Input records:

· · · · · · ·

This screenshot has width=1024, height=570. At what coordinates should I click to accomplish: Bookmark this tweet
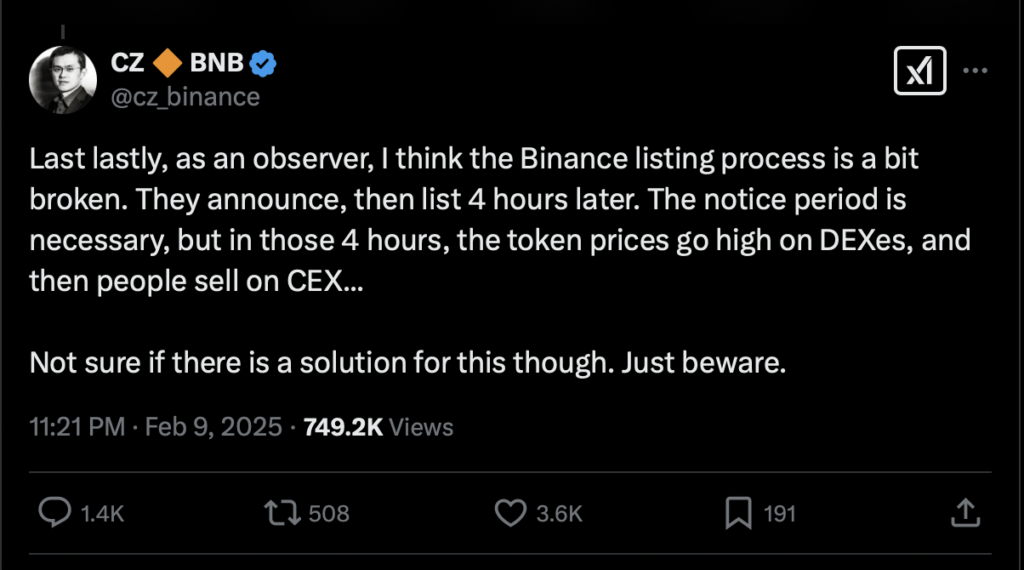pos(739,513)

· · · · · · ·

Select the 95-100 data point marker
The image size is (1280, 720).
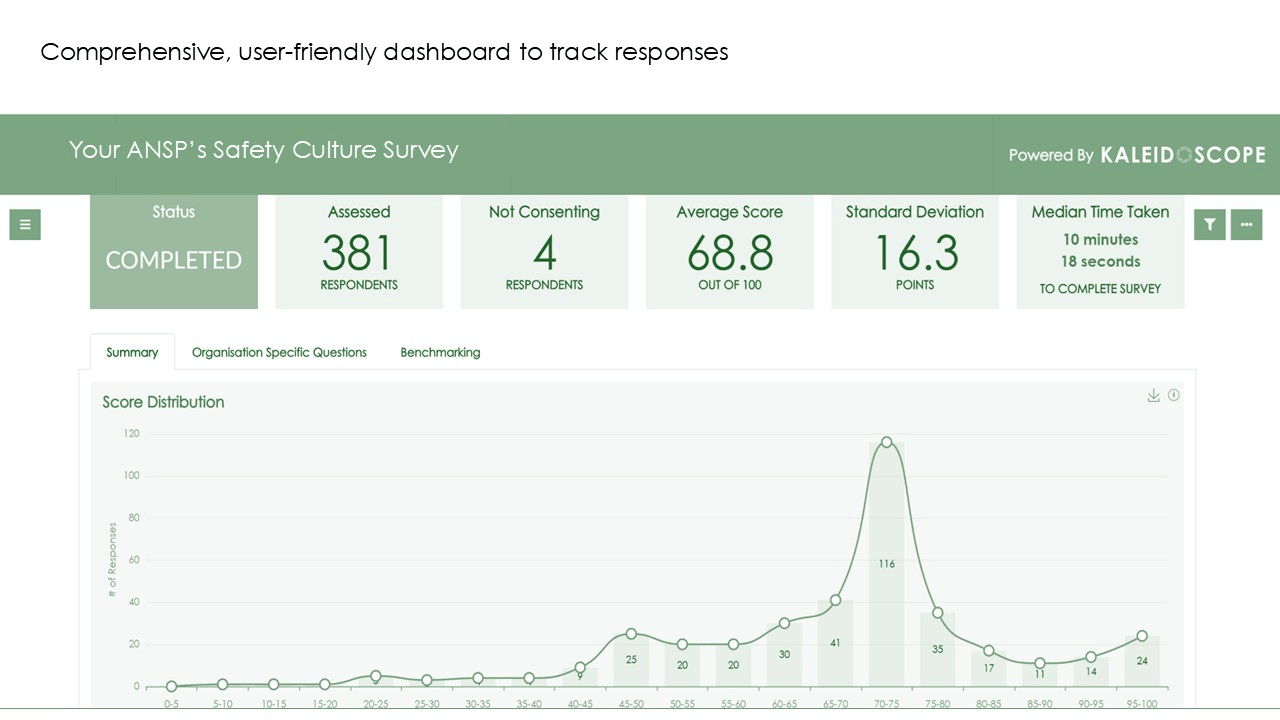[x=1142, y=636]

· · · · · · ·

Your task:
Count the lines in the data above that contain the string "This". Give only the number.

Response to the exercise:
1